I gatti di Balthus

Con una grande mostra monografica Roma celebra, a quindici anni dalla morte, Balthasar Klossowski de Rola, in arte Balthus, maestro tra i più originali ed enigmatici del Novecento. Circa duecento opere, tra quadri, disegni e fotografie, provenienti dai più importanti musei europei ed americani
bALTHUS

Che strano, tanta gente si ferma davanti ai ritratti, alle ragazzine, agli interni pierfrancescani nei dipinti della stupenda rassegna di Balthus alle romane Scuderie del Quirinale ‒ aperta sino al 31 gennaio (catalogo prezioso dell’Electa) – e non nota i gatti. Nelle tele, ovviamente. Prendete il Gatto allo specchio del 1986-89: la ragazza mostra lo specchio al felino, lui si guarda ed alza la zampa. Soddisfatto? Oppure quello addormentato sotto il letto nella Grande Composizione col corvo o quello dello Studio della Settimana con quattro giovedì che guarda la ragazza ritto sopra la poltrona. È un animale intrigante, osservatore, malizioso e astuto certo, eppure misterioso.

In realtà, il gatto è una “presenza”. Negli interni così essenziali dove le ragazze vibrano di una adolescenza sognante e turbata, ma forse ancora pregna d’innocenza, questa presenza si insinua a dire, con il suo solo stare, la vita dentro una stanza. Il “cielo” dentro di essa? E se cielo, quale cielo?

Balthus è indagatore sottile, sviante, seducente, pieno di sotterfugi. Capace di paesaggi sfumati, di incantevole fascino; di ritratti d’una intensità giottesca (Colette di profilo, 1954); di Nature morte di abbacinante bellezza (1958).

Ma poi è lui che nel 1935 si autoritrae come Il re dei gatti ad immedesimarsi col felino, ad osservare tramite lui l’infanzia che diventa adolescenza, corpi, visioni oniriche, immaginazioni sensuali fin troppo chiare, eppure morbide, accattivanti. Idee più che realtà, fantasmi più che colloqui. Sempre con colori intrisi di luce densa, come nel raffinato Il sogno del 1957dentro un ambiente di tinte e luci soffuse.

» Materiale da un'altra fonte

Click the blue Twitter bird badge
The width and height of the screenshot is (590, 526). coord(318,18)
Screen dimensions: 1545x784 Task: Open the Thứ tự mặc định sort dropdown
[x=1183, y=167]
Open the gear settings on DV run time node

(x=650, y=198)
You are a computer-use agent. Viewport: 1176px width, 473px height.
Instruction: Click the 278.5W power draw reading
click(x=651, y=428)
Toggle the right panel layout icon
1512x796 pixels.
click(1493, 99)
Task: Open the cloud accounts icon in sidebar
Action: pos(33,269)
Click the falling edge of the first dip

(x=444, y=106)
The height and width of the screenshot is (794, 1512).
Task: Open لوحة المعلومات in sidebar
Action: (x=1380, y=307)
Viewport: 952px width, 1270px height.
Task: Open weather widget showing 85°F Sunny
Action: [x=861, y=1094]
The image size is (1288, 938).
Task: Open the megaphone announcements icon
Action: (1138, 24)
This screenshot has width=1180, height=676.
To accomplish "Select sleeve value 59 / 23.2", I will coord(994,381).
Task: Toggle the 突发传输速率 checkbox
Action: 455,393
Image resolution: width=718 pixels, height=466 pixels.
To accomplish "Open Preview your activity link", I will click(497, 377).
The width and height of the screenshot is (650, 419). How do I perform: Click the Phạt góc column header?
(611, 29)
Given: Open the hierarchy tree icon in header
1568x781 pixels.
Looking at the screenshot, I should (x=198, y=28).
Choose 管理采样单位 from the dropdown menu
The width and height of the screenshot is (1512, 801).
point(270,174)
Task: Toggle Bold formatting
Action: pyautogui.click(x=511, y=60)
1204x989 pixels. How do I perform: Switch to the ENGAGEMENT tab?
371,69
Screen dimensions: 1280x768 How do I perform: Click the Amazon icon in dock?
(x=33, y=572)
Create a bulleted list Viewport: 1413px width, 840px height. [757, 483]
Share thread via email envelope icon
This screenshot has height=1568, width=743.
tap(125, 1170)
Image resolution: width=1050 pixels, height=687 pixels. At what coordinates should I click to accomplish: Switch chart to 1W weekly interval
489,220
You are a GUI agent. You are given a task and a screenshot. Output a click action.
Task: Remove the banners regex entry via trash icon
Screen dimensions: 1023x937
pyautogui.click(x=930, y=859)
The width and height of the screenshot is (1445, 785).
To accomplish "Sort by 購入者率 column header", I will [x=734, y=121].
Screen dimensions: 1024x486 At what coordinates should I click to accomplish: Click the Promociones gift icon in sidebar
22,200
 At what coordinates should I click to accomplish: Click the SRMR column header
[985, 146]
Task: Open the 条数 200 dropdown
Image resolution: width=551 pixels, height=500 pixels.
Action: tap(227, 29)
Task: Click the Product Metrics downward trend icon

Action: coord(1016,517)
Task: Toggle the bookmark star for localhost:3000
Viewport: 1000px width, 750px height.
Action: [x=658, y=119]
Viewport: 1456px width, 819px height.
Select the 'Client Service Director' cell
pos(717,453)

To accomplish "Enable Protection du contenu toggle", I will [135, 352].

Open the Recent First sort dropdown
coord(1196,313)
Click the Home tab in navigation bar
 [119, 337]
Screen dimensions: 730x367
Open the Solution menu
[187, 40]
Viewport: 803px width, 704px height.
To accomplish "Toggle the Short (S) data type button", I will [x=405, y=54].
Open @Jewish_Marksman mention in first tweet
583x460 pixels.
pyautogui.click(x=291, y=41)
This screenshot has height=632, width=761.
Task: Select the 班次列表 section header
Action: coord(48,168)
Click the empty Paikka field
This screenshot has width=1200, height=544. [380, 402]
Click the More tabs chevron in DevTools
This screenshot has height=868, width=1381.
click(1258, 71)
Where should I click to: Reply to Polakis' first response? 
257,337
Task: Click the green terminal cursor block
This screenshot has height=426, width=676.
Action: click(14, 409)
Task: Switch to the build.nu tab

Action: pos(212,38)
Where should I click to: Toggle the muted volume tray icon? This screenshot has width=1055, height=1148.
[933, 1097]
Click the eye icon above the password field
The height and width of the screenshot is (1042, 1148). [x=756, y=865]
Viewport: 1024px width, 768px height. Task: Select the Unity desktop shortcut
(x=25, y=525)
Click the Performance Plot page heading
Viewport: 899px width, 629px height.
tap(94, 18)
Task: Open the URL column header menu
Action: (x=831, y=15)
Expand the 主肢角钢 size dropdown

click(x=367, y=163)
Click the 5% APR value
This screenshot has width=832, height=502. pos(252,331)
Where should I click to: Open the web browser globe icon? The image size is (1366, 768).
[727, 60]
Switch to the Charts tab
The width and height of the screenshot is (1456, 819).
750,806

Questa contemplazione della bellezza giovanile quasi ossessiva, tanta attenzione al sogno come culla dell’evasione, gli suggerisce forme calde, pose statuarie, di una eleganza “frenata”, quasi masaccesca o pierfrancescana come nella celebre La Chambre del ‘54.

Quale il vero sguardo di Balthus che giunge al tremendo Gatto del Mediterraneo del’49,  mostro felino aggressivo entro una visione surreale tra pesci, arcobaleno, onde ed una ragazzina in una barca?.

L’artista che sfugge al nostro pensiero, che si nasconde dietro ai gatti, che cela una ipersensibilità dai mille risvolti non sempre luminosi, è fragile in realtà come le adolescenti che ritrae, preda di sogni o di un sonno in cui vorrebbe immergersi per “dimenticare”. Che cosa? La vita, l’amore, la guerra, la solitudine? Mistero. A quindici anni dalla morte, la mostra cerca di rivelarlo.

Sarà una esperienza diversa per ciascun osservatore. Ad ognuno Balthus dirà qualcosa di sé. A chi scrive ha detto forse il fascino dello struggimento interiore, la voglia di recuperare l’armonia perduta, una insopprimibile necessità di tenerezza, di intimità nascosta.

Non sono forse teneri ed ombrosi anche i suoi colori e la sua luce?